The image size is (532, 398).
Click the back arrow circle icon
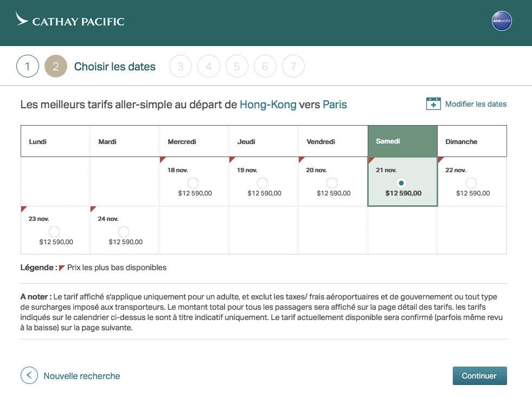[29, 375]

────────

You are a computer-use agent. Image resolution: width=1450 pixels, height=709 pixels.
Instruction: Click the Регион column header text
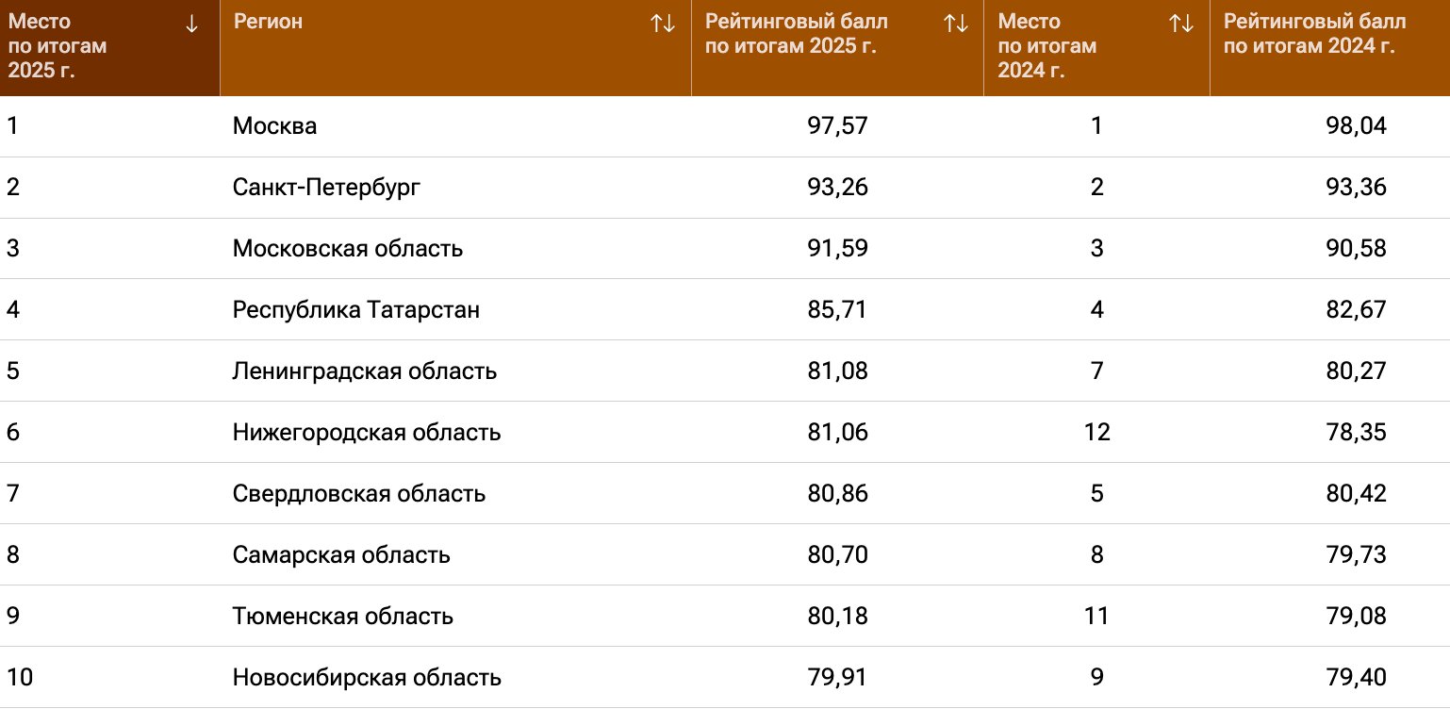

────────

When you reach the line containing "You are a computer-use" in the data above, start copying exactly, and stop after the line containing "Instruction: Click the".

# WRITTEN REPLY
You are a computer-use agent. Image resolution: width=1450 pixels, height=709 pixels.
Instruction: Click the Регион column header text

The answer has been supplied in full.